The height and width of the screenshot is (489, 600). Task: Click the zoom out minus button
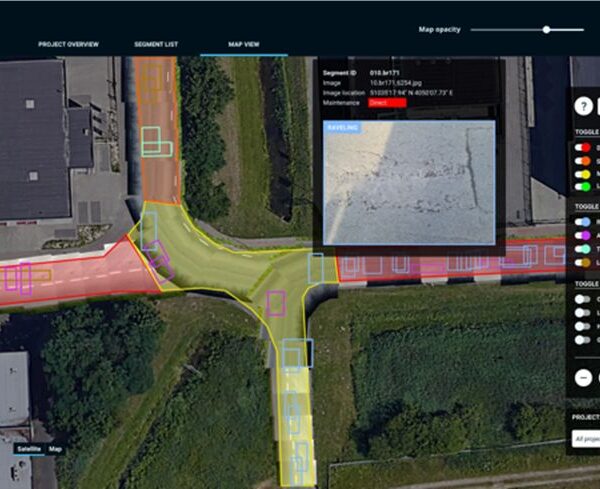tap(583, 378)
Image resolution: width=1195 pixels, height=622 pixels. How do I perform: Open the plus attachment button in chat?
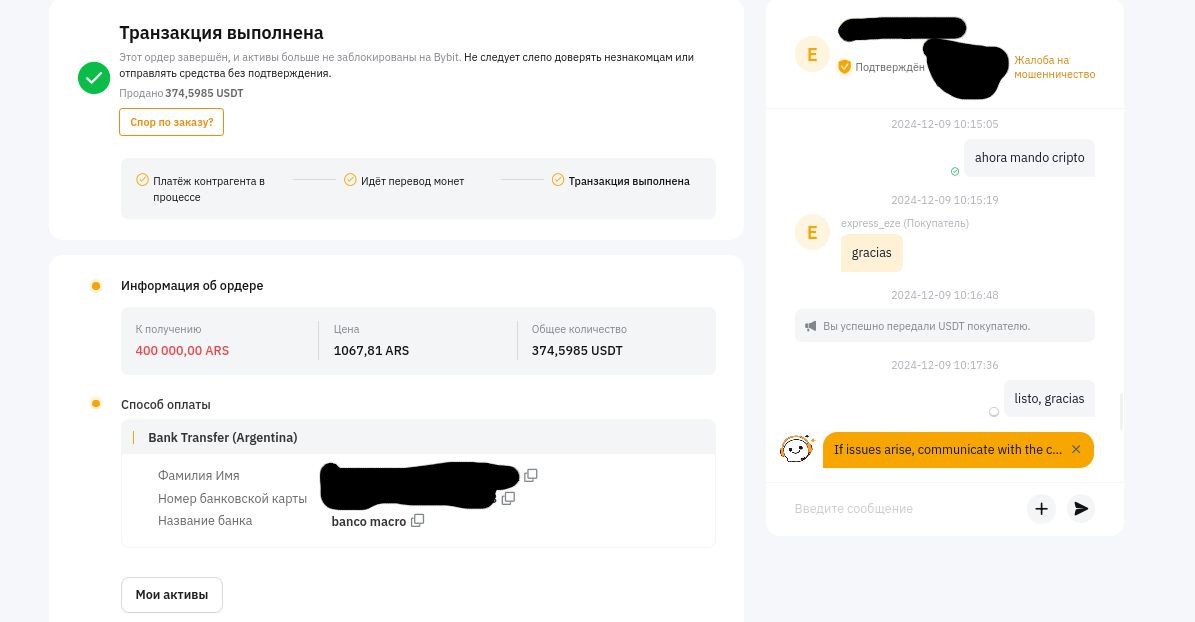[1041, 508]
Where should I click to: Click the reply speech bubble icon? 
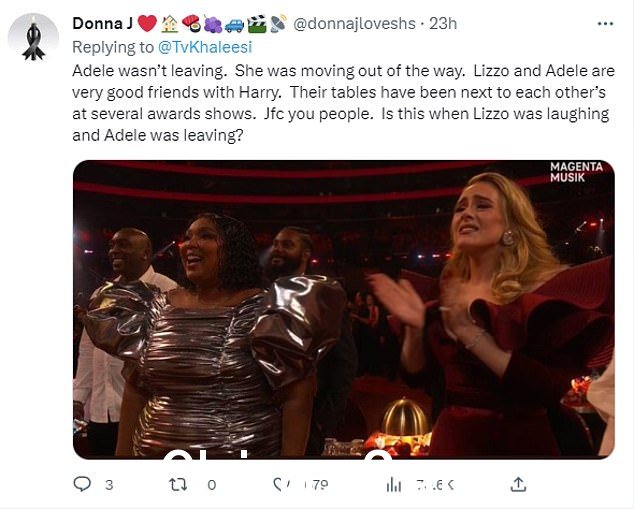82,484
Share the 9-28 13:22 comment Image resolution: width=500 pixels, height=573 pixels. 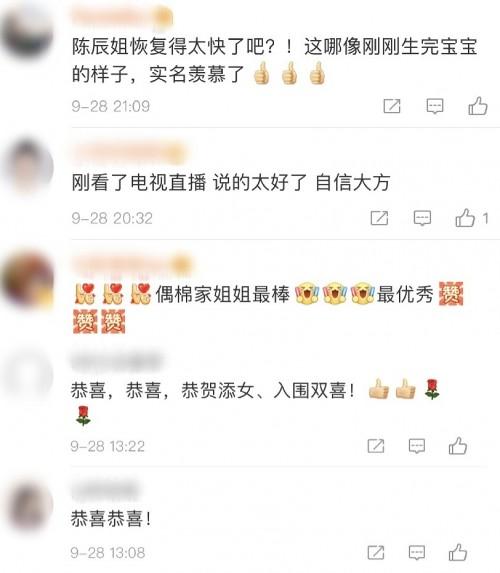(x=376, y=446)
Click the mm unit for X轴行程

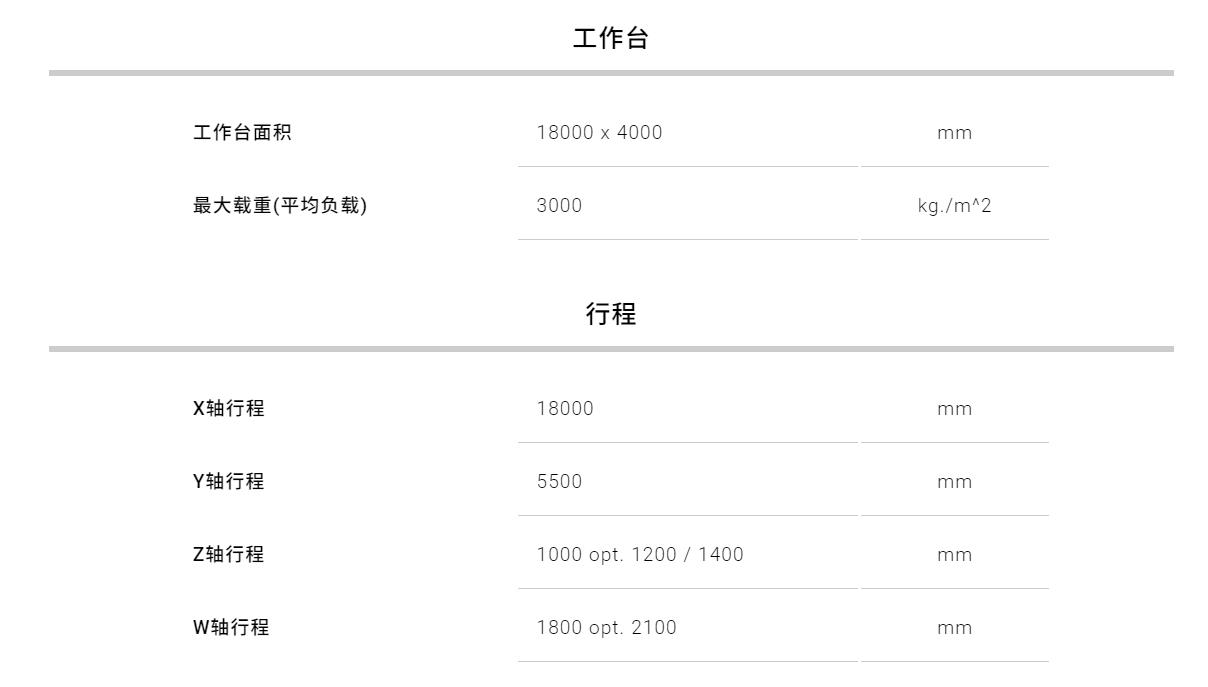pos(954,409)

##########

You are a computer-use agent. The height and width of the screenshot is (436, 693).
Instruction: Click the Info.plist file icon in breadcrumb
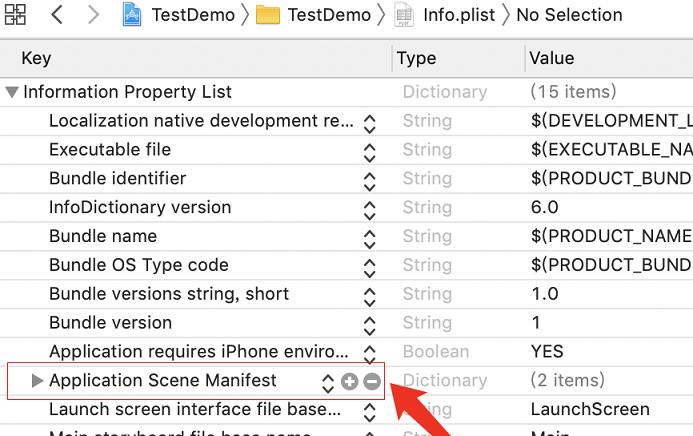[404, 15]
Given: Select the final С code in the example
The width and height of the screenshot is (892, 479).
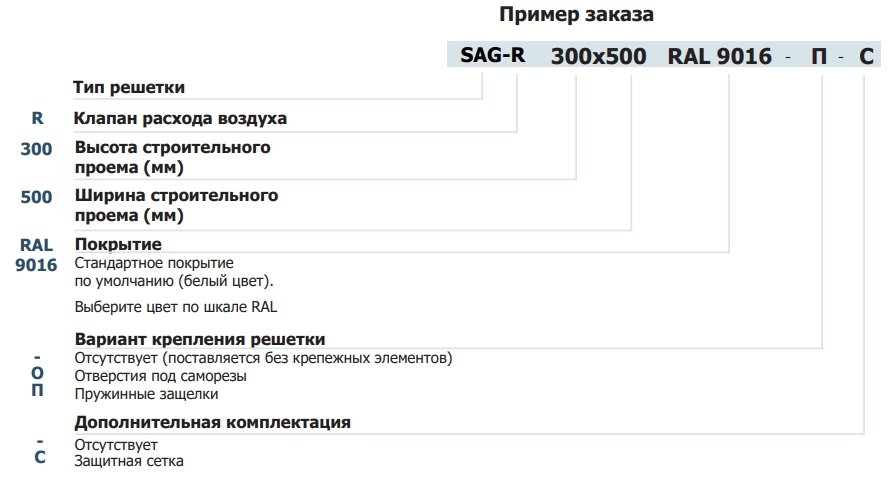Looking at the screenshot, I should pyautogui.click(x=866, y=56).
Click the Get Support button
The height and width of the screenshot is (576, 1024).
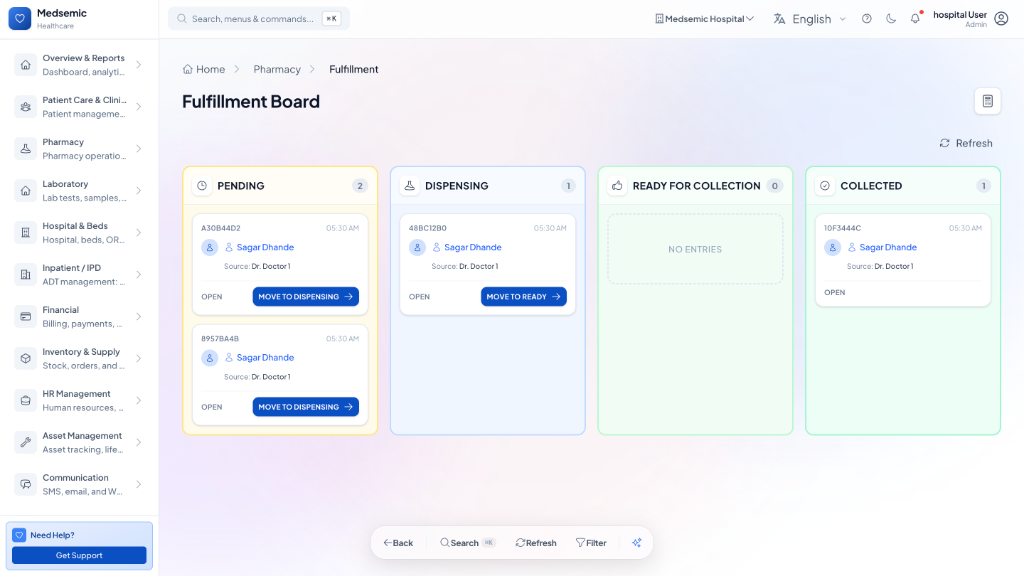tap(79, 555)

##########

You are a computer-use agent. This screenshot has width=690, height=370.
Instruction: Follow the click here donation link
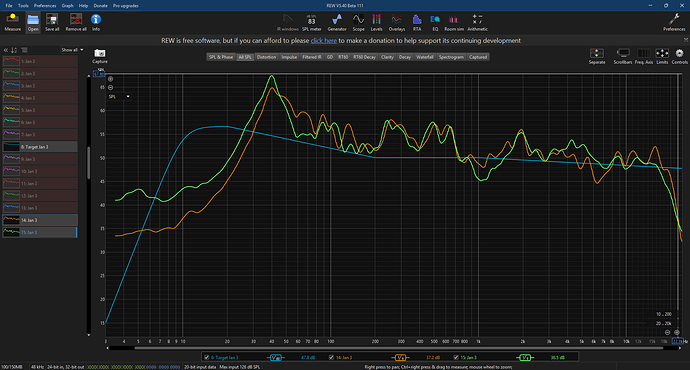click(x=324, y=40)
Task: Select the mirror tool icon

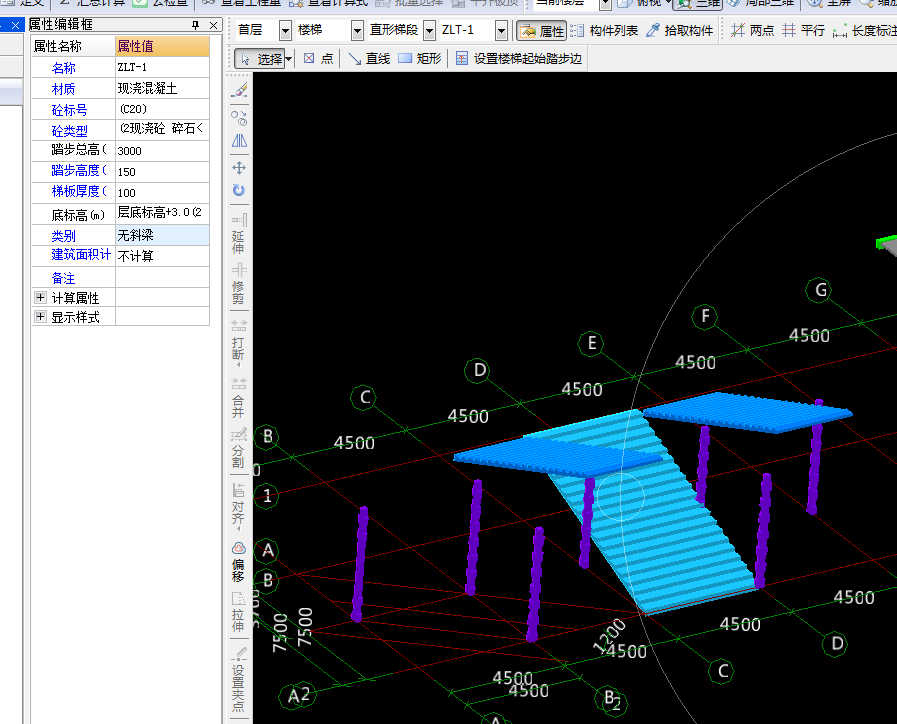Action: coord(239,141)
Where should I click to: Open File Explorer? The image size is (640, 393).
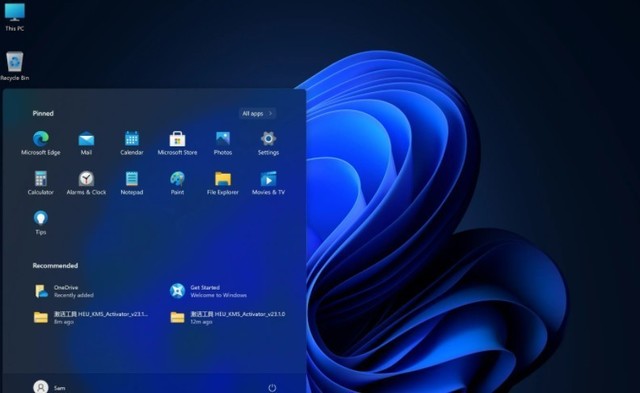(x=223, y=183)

##########

• **STATED EXERCISE**
Identify every line in the listing above that contains the word "Select" and copy each of those lines in full.

• **RESULT BELOW**
Given: Select the final С code in the example
Task: Select the mirror tool icon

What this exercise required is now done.